The simplest evidence of large former ice shelves comes from low-to-negligible moraine gradients over significant distances. Bearing in mind that low gradients are at least in part due to differential glaci-isostatic rebound, and hence could have been zero at time of formation, large ice shelves are postulated on this basis to have fringed the Late Wisconsinan Laurentide ice limit in Amundsen Gulf and M'Clure Strait (Vincent, 1982; Dyke and Prest, 1987). Similarly, a horizontal moraine on the north coast of Bylot Island (Klassen, 1993) may have been formed by an ice shelf extending to the mouth of Lancaster Sound. The latter was proposed as the last glacial maximum position by Dyke and Prest (1987) but is now thought to be of early deglacial age (Dyke et al., 2002). Small horizontal moraines of few kilometres length in valleys on Ellesmere Island have similarly been attributed to ice shelves (England et al., 1978), and many other small horizontal moraine segments in the region may have a similar origin.

The Viscount Melville Sound Ice Shelf formed during a readvance of the northwest Laurentide margin in the late Pleistocene (Hodgson and Vincent, 1984), probably during Younger Dryas time. It was approximately 60,000 km2 in extent and is recorded geologically by the distinctive Winter Harbour Till, which was deposited where the shelf edge grounded in water shallower than the freeboard of the ice shelf. The till is thin and nearly featureless, its distinctive characteristics being a near-horizontal elevational limit along hundreds of kilometres of coastline and its relationship to both pre- and post-Winter Harbour marine limits. Weakly inscribed striae below the till consistently trend normal to shoreline regardless of shoreline orientation. Far-travelled erratics were commonly deposited during the event, indicating that the ice shelf was laden with debris from its previous grounded phase or that debris was efficiently transferred through it. Associated morainal forms are rare and evidently of ice-push origin. Lateral drainage channels are also rare and possibly associated with lakes that were impounded along the shelf edge.

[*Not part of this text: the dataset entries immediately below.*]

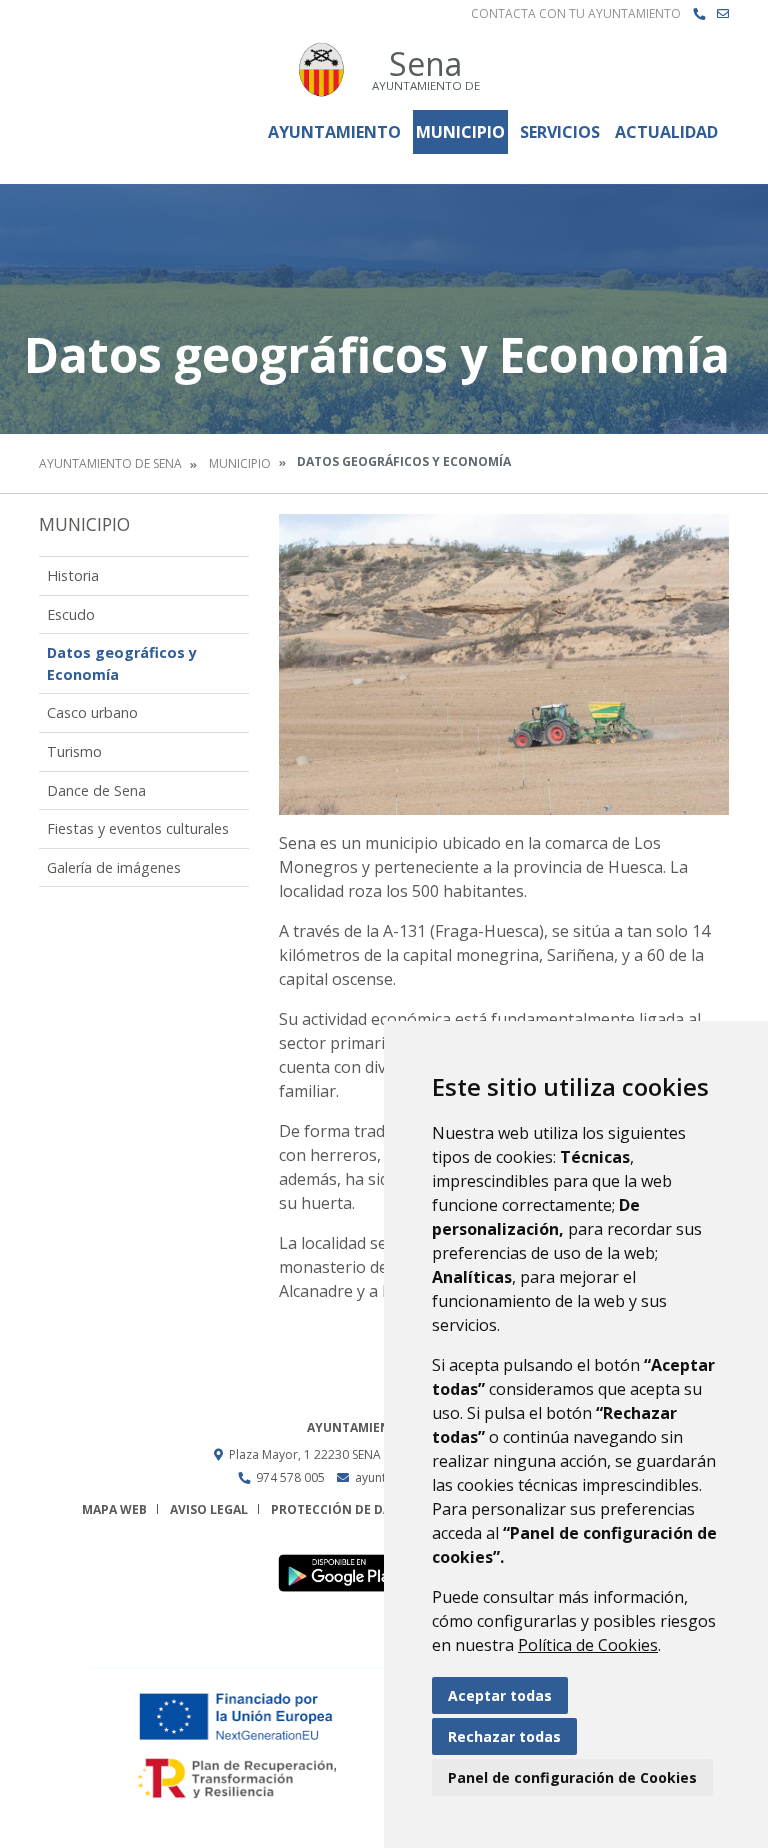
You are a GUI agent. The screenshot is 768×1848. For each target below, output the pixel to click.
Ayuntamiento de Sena (110, 463)
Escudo (71, 614)
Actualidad (666, 132)
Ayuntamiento (334, 132)
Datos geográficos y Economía (122, 663)
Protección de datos (343, 1509)
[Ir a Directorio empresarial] (699, 14)
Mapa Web (114, 1509)
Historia (73, 575)
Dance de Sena (96, 790)
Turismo (74, 751)
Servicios (560, 132)
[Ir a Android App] (347, 1571)
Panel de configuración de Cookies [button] (572, 1777)
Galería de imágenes (114, 867)
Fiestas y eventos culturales (138, 828)
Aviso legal (209, 1509)
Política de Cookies (588, 1645)
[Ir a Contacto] (723, 14)
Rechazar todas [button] (504, 1736)
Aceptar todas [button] (500, 1695)
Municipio (460, 132)
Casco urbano (92, 712)
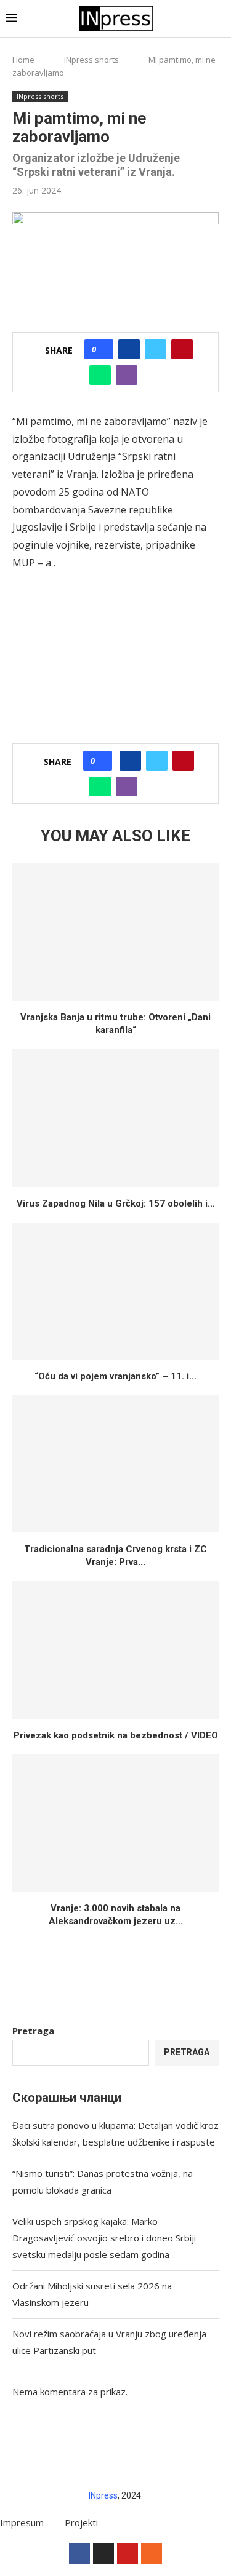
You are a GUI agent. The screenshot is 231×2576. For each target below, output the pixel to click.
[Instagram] (103, 2553)
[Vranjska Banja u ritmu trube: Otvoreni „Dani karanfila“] (115, 932)
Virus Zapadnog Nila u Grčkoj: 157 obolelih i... (116, 1203)
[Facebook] (79, 2553)
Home (23, 59)
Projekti (81, 2522)
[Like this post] (102, 349)
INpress (103, 2495)
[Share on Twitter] (155, 349)
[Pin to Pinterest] (182, 349)
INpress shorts (91, 59)
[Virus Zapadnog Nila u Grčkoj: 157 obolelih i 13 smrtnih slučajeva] (115, 1117)
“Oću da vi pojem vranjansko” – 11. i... (115, 1376)
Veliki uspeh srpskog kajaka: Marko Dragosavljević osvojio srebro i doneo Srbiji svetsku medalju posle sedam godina (104, 2238)
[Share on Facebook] (129, 349)
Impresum (22, 2522)
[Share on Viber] (126, 375)
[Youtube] (127, 2553)
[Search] (219, 19)
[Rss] (151, 2553)
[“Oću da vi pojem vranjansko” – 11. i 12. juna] (115, 1291)
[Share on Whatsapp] (100, 375)
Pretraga (33, 2030)
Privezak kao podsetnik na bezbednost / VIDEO (116, 1735)
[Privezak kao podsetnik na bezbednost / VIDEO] (115, 1649)
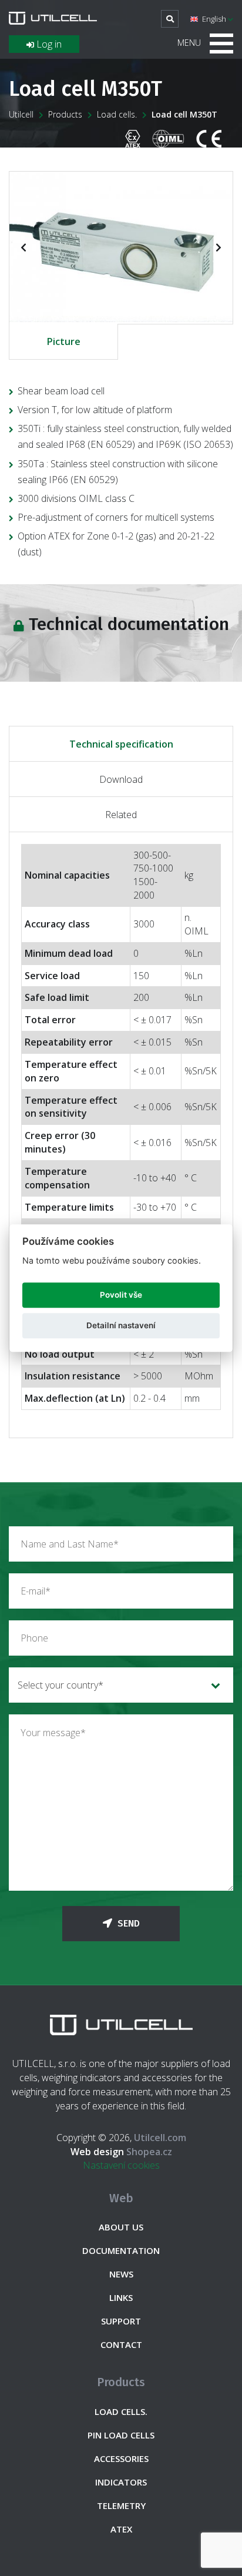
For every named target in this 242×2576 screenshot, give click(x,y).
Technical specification (121, 744)
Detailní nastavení (121, 1326)
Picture (63, 341)
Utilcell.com (160, 2137)
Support (121, 2321)
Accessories (121, 2458)
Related (121, 814)
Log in (48, 44)
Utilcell (21, 114)
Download (121, 779)
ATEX (121, 2529)
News (121, 2274)
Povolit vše (121, 1295)
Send (127, 1923)
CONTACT (121, 2344)
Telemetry (121, 2505)
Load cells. (117, 114)
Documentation (121, 2250)
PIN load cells (121, 2435)
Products (65, 114)
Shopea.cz (121, 2151)
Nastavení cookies (121, 2165)
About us (121, 2227)
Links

Viscount Melville Sound is a nearly ideal location for the formation of an ice shelf. Its broad eastern end was the access route for inflowing ice from the main body of the ice sheet, and it is otherwise nearly enclosed by land. Thus the ice shelf was of the 'confined' type, with grounded distal margins (Benn and Evans, 1998). The lack of similar evidence of deglacial ice shelves in other large marine basins in the region suggests that conditions suitable for ice shelf formation were rarely met at that time. Theoretically, conditions should have been more suitable for ice shelf formation during ice advance phases, and indeed this process may have been essential for regional ice sheet establishment in the Canadian Arctic Archipelago.